A high-ranking government official has stated that authorities plan to include 3 million foreigners living in the country in its mass vaccination program to protect the entire population, amid concerns over the scope of vaccine access.
“Anybody living in Thailand, whether they be Thai or foreign, if they want the vaccine, they can get it,” Opas Kankawinpong, head of the disease control department, told a briefing. “No one is safe until everyone is safe,” he added.
The Center for COVID-19 Situation Administration (CCSA) also says that foreigners are included in Thailand’s vaccination plan, saying that foreigners have already been included in the first phase of vaccinations.
The CCSA spokesperson said that Thailand’s vaccination strategy is based on ensuring accessibility to all those who require it, regardless of their nationality, adding that Thailand continues to include foreign residents in its vaccination program and some foreign residents have been inoculated in the first phase already.
The statement goes on to say that due to the limited number of doses, Thai health officials have to prioritise the doses, first vaccinating those at risk including frontline healthcare workers, the elderly, and those living in areas where there is a severe outbreak. The spokesperson says foreigners, including migrant workers and migrant health volunteers, have been included in the first phase of vaccinations.
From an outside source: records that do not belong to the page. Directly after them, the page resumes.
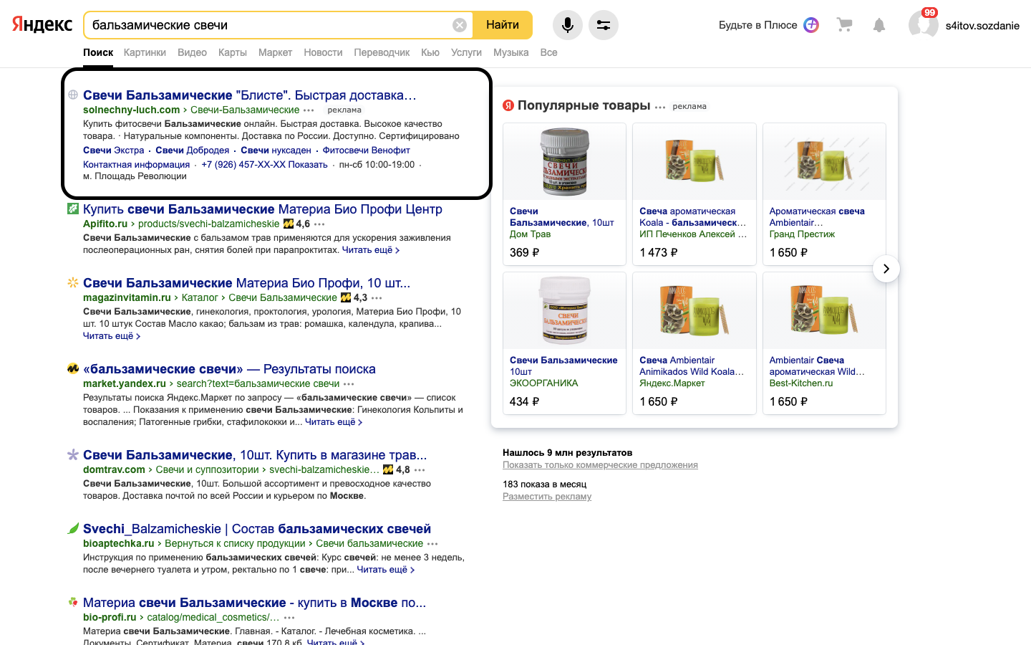Open options menu beside solnechny-luch.com ad
This screenshot has height=645, width=1031.
(309, 110)
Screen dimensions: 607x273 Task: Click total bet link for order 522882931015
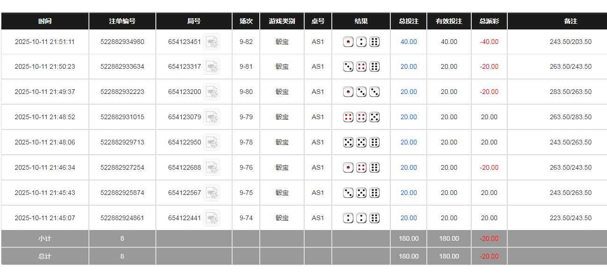(409, 117)
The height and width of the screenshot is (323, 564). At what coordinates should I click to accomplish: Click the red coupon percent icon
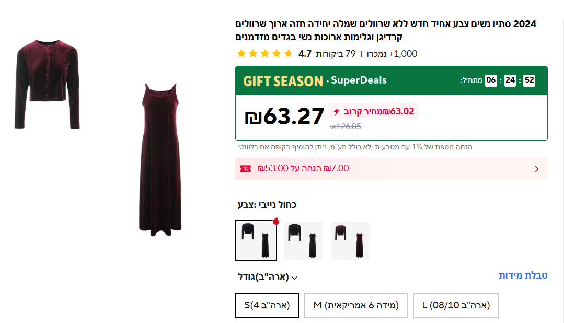pos(245,169)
The next phase will include the diplomatic community and international organisations as well as foreign residents depending on their level of risk. Officials are also working on a system for foreigners to register for the vaccine, discussing whether to have a mobile application or to just have foreign residents contact hospitals directly for a vaccine.
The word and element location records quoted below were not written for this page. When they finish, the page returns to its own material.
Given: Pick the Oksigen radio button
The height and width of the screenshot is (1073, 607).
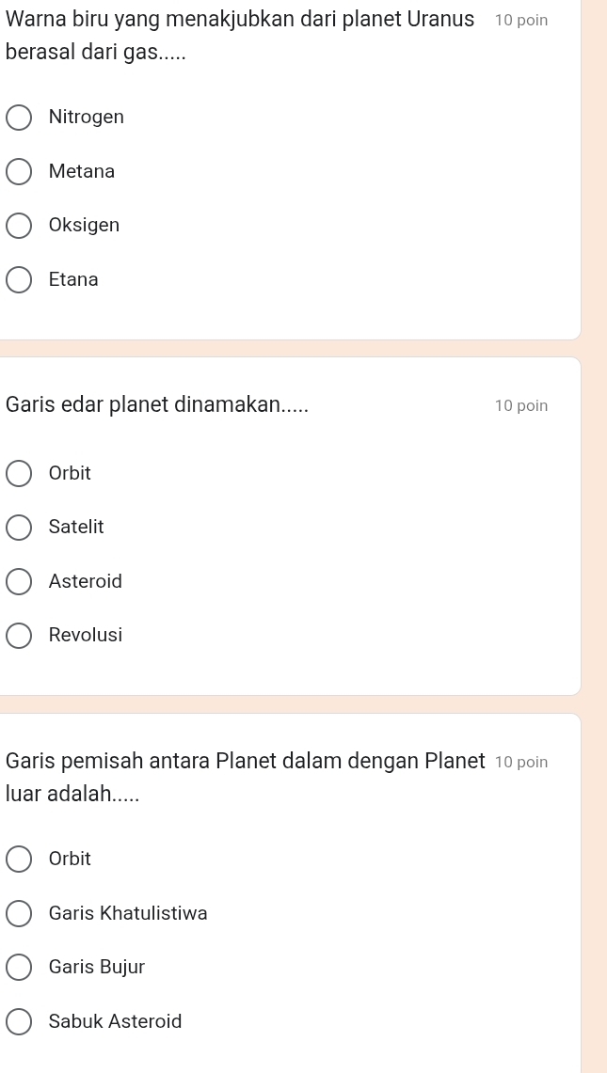Looking at the screenshot, I should (19, 226).
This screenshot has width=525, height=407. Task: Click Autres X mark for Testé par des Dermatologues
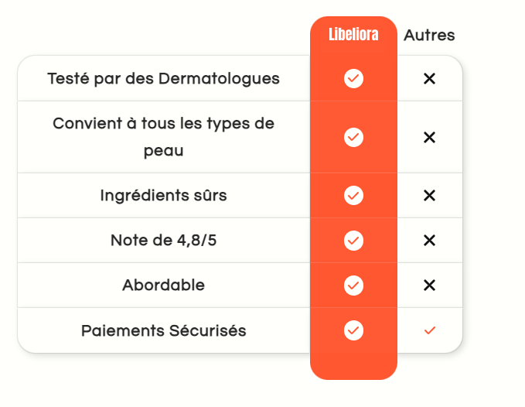(430, 78)
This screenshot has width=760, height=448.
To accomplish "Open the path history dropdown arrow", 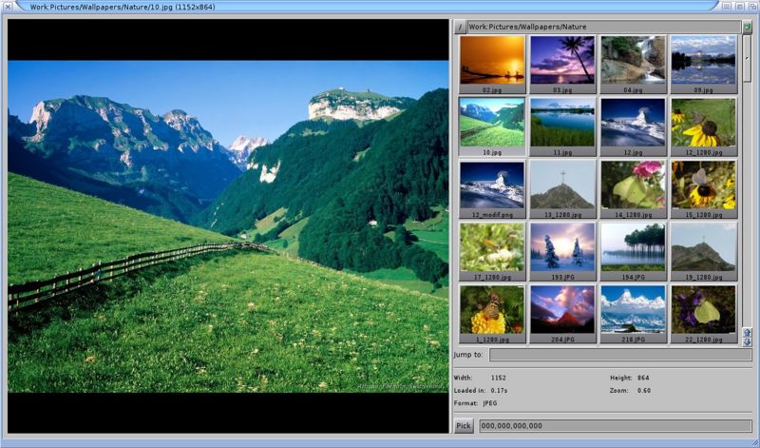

The Ministry of Public Health spokesman Rungrueng Kitphati. had previously stated “they [expats] should wait for a clear policy from the government.” The CCSA says this statement was taken out of context.
Concerns among expatriates have been raised in recent weeks, with some venting frustrations on social media about a contradictory public information, problems registering or confusion over vaccine availability; including from private sources.
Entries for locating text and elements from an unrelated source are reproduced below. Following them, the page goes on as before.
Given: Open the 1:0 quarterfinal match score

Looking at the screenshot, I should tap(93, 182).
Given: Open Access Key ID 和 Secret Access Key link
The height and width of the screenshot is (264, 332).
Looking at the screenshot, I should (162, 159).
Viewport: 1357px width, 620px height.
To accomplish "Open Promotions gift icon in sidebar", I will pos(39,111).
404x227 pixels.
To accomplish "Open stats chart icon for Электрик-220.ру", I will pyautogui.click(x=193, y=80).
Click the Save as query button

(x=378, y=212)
A recently request to the Bangkok Hospital Hua Hin about potential timelines of vaccines being made available privately received the following response: “The soon-to-be-available vaccines are still managed by the government. It is expected that in Q4 the private hospitals may be able to have some vaccines in hand for commercial use. There is a Hua Hin Recharge program campaigning mass vaccination in Hua Hin between July to September which may include foreign residents. It is still in an early stage and there will be a concrete update some time in June.”
Whether these recent statements appease frustrations seems doubtful as the uncertainty about registration, costs and the reality of when vaccinations may be received remains.